→ Aim of the task
Return every line of the material below that contains the string "tweet". Case counts.
★ ★ ★ ★ ★
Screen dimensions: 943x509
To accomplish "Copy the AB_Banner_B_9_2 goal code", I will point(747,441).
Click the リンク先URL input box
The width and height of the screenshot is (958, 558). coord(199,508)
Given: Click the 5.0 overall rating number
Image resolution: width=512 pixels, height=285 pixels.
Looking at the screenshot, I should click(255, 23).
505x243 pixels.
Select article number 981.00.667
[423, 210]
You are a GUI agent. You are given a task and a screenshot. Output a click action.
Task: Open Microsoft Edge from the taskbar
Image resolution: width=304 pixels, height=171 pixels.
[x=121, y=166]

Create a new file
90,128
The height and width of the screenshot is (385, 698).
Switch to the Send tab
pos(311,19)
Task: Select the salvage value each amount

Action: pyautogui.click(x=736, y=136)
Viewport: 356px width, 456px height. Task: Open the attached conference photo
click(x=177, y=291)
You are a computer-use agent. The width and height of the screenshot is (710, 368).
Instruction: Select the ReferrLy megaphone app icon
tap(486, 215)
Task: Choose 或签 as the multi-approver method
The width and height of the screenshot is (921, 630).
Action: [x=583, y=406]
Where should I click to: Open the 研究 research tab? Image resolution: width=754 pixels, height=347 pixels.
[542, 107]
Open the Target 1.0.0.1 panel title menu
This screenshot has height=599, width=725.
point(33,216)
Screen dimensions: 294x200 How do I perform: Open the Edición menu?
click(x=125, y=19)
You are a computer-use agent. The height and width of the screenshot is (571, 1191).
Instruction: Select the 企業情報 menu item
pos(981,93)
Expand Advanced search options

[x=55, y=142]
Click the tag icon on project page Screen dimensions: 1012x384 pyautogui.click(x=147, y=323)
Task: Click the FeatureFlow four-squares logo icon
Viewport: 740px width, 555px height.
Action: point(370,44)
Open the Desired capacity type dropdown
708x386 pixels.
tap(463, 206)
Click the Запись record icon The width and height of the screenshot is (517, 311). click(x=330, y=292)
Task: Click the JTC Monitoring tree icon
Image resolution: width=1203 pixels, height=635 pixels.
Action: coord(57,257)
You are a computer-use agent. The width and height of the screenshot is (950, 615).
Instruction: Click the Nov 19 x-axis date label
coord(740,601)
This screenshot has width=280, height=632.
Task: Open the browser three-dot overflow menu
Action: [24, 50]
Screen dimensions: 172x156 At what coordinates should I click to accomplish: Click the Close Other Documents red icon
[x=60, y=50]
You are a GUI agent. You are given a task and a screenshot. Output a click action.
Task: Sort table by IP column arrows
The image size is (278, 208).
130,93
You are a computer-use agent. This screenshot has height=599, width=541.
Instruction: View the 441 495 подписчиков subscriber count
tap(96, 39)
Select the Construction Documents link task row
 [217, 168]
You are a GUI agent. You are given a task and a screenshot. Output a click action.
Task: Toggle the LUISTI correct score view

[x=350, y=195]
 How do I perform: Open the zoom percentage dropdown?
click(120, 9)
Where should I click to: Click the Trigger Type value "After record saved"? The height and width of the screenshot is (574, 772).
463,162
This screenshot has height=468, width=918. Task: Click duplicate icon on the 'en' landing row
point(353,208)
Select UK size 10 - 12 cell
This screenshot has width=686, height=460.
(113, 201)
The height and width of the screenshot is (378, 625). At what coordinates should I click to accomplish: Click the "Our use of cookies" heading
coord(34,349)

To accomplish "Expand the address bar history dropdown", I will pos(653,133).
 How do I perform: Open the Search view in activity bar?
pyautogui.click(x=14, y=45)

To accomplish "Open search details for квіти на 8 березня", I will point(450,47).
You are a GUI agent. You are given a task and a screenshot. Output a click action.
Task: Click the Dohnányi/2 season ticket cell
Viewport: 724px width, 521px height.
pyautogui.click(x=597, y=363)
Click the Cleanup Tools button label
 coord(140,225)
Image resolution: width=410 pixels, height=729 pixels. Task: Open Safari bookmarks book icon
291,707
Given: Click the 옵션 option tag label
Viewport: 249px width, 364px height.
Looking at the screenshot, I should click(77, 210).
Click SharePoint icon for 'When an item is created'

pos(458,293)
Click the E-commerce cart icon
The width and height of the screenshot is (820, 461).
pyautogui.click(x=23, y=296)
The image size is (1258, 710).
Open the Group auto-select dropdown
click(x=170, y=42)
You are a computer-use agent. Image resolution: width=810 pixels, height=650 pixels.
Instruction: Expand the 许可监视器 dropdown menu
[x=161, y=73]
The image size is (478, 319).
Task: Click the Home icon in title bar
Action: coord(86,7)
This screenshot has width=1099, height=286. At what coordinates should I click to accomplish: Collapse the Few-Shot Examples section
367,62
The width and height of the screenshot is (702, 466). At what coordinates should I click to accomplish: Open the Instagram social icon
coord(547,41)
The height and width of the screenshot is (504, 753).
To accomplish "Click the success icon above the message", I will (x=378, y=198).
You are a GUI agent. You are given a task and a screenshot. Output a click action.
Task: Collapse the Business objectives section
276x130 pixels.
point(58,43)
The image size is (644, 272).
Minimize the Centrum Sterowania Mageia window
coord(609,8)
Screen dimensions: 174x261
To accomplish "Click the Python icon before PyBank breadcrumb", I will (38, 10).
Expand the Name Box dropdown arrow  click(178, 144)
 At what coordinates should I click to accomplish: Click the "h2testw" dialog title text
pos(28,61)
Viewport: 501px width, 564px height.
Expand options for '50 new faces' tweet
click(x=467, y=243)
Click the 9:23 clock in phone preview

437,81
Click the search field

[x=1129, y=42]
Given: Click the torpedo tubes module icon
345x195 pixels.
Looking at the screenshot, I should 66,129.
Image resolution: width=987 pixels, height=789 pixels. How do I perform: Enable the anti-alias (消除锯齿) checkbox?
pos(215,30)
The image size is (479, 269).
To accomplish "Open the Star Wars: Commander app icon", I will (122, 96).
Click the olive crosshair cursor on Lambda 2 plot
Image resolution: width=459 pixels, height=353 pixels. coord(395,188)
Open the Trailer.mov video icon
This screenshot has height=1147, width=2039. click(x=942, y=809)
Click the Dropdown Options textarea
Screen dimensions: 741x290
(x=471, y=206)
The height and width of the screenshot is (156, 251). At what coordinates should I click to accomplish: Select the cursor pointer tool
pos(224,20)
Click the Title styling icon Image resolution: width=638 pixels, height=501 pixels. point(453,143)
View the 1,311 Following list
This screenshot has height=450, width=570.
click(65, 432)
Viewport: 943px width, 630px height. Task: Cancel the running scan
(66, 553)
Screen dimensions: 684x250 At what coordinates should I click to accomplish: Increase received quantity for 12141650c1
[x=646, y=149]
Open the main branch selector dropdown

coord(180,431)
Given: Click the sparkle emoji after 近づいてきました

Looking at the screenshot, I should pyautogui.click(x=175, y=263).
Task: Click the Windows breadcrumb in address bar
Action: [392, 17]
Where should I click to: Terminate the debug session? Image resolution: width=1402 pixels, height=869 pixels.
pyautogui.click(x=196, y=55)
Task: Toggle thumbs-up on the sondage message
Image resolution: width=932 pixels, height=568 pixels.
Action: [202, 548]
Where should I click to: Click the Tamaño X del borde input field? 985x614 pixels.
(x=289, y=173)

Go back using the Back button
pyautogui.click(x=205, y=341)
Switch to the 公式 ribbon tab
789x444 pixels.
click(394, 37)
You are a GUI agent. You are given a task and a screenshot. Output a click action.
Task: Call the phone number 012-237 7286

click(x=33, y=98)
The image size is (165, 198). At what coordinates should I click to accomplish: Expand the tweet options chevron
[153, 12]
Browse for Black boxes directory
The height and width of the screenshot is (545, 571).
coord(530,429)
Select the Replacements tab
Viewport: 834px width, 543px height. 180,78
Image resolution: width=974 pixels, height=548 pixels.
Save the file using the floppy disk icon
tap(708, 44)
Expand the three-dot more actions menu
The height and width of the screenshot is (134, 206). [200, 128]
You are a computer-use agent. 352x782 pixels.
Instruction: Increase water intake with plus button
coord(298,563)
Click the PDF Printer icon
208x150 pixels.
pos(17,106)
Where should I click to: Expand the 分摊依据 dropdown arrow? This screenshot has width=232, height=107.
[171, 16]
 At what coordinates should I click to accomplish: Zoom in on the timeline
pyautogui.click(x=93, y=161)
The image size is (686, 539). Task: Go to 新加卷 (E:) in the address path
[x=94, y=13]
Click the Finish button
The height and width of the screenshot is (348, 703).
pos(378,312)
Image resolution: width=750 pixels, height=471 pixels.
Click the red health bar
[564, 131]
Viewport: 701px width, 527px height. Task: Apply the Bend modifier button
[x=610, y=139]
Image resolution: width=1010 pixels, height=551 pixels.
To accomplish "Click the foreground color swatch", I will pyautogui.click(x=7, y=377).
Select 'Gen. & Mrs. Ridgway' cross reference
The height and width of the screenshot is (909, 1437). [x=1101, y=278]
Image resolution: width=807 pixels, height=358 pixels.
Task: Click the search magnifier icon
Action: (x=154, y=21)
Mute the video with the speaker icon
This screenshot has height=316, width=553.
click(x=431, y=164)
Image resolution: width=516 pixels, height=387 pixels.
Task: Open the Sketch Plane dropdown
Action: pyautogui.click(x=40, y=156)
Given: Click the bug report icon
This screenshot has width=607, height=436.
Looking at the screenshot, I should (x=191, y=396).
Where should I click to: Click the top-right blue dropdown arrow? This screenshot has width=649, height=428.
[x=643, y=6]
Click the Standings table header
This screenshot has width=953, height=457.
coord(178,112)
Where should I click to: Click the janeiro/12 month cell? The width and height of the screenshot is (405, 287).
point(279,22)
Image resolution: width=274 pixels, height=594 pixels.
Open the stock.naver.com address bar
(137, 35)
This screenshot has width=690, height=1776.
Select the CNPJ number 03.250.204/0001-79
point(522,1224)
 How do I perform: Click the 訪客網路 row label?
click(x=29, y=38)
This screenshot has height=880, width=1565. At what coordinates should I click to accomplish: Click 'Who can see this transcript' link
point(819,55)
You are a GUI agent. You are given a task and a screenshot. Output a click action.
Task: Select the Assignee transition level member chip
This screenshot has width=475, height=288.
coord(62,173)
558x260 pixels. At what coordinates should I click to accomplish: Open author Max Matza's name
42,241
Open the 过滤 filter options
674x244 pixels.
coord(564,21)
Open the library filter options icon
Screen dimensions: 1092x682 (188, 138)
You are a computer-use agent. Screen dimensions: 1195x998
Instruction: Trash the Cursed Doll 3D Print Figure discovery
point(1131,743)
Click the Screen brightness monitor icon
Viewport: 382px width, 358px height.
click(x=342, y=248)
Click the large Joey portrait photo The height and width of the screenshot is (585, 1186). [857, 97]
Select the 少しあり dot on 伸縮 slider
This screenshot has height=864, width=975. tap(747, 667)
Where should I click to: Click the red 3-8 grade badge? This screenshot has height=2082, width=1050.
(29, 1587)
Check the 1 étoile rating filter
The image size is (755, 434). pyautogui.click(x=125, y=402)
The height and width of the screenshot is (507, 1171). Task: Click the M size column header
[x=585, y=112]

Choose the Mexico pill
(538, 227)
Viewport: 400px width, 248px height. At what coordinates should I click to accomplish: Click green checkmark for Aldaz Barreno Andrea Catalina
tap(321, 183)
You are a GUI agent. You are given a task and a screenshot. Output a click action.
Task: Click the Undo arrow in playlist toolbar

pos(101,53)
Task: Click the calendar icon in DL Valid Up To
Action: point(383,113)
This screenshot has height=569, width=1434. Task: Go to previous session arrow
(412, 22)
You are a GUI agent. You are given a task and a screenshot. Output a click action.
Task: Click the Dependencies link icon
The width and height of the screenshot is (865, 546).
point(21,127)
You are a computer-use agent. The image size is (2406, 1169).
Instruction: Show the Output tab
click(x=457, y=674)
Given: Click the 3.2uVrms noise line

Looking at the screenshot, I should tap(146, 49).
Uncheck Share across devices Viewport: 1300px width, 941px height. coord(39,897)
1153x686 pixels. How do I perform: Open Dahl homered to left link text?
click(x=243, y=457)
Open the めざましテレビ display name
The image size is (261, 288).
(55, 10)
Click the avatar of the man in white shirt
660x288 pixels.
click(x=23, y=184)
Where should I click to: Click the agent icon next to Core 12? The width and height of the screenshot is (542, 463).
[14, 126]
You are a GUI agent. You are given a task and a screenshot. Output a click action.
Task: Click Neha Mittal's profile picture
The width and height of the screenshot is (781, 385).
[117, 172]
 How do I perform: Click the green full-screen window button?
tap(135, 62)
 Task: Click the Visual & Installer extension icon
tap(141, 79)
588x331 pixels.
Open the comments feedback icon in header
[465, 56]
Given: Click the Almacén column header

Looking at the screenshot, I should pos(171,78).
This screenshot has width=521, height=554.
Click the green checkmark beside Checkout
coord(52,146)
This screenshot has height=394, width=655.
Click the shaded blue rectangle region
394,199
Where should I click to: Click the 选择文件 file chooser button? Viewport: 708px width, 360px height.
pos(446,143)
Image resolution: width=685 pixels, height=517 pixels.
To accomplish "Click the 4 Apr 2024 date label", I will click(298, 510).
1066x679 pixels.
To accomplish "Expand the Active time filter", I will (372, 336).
★ ★ ★ ★ ★
→ Solution for this task
Expand options for '50 new faces' tweet
The image size is (165, 198). At what coordinates should I click to accomplish: Expand the tweet options chevron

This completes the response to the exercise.